Write the three datasets into the lmdb format

In [None]:
import lmdb
import pickle
from pathlib import Path

def dump_db(xs, db_path):
    db = lmdb.open(
        str(db_path),
        map_size=1099511627776 * 2,
        subdir=False,
        meminit=False,
        map_async=True,
    )
    idx = 0
    for value in xs:
        txn = db.begin(write=True)
        txn.put(f"{idx}".encode("ascii"), pickle.dumps(value, protocol=-1))
        txn.commit()
        db.sync()
        idx += 1
    db.close()

In [None]:
from pathlib import Path
from os import makedirs

mkdir_p = lambda p: p.is_dir() or makedirs(p)

# Write three different lmdb for each of the splittings.
if SPLIT_CV:
    splitted_sets = split_ds(ase_dict, groups_dict, **SPLIT_CV)
    for idx, n_set in enumerate(splitted_sets):
        train, test, val = n_set
        dpath = DS_DIR_OUT/str(idx)
        mkdir_p(dpath)
        dump_db(train, dpath/"train.lmdb")
        dump_db(test, dpath/"test.lmdb")
        dump_db(val, dpath/"val.lmdb")
else:
    dpath = DS_DIR_OUT
    mkdir_p(dpath)
    dump_db(ase_dict.values(), dpath/"test.lmdb")

## Metrics

### Compute Metrics

In [None]:
import numpy as np
import pandas as pd
from ocpmodels.datasets import SinglePointLmdbDataset
from pathlib import Path

if SPLIT_CV:
    target_glob = "./*/*.lmdb"
else:
    target_glob = "./*.lmdb"

# Extract some useful metrics from the datasets
# This step is not needed and can be done before without
# reading the datasets again.
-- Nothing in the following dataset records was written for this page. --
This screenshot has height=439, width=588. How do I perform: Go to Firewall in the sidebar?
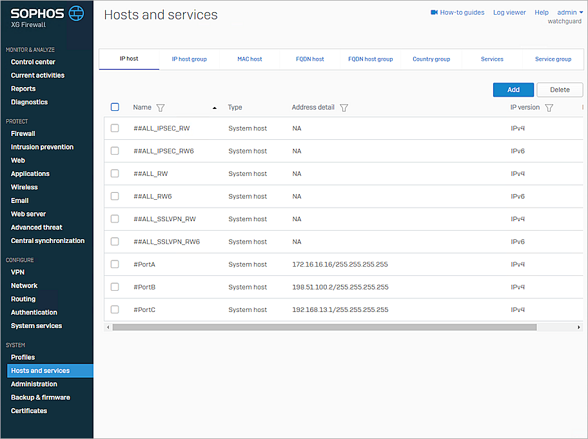tap(23, 133)
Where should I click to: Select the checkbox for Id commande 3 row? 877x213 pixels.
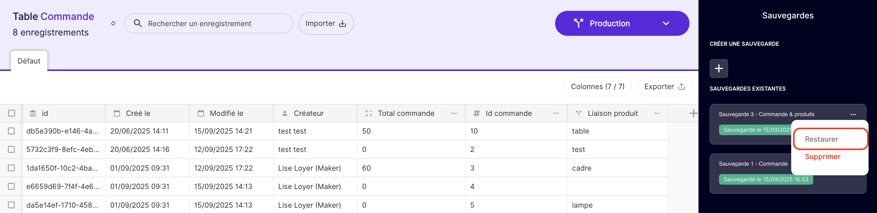click(12, 168)
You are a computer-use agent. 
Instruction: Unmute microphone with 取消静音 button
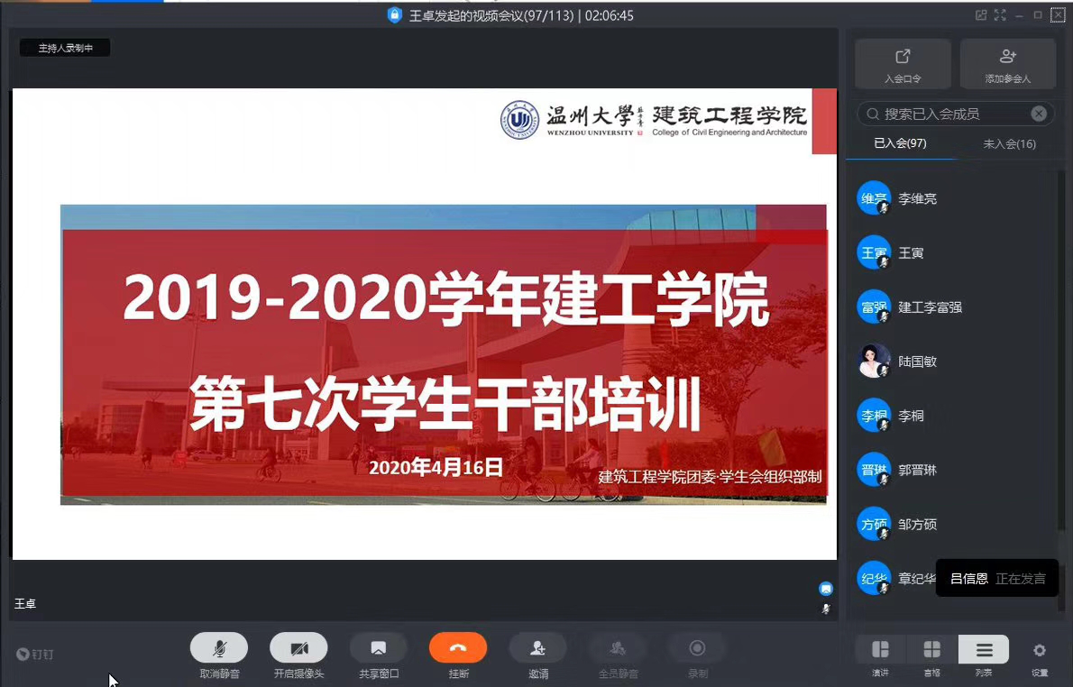click(219, 648)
However, errors can be
# easily detected during this step and therefore, I use
# it as a sanity check
def get_metrics(lmdb_ds_path):
    ds_arr = np.asarray(tuple(
        map(
            lambda x: x.y_relaxed
            , SinglePointLmdbDataset({"src": str(lmdb_ds_path)})))
        , dtype=float)
    return {
        "mean": np.mean(ds_arr)
        , "std": np.std(ds_arr)
        , "idx": lmdb_ds_path.parent.name
        , "split": lmdb_ds_path.stem
        , "path": lmdb_ds_path
        , "samples": ds_arr.shape[0]
    }

metrics_df = pd.DataFrame(map(
    get_metrics
    , DS_DIR_OUT.glob(("./*.lmdb", "./*/*.lmdb")[bool(SPLIT_CV)])))

In [None]:
from collections import deque

deque(map(lambda xs: xs[1].to_csv( Path(xs[1]["path"].iloc[0]).parent/"metrics.csv"
                            , header=False
                            , index=False)
    , metrics_df.groupby("idx")[["split", "path", "mean", "std"]]))

print(f"Written metrics for the ds in {DS_DIR_OUT}")

### Show Metrics

In [None]:
metrics_df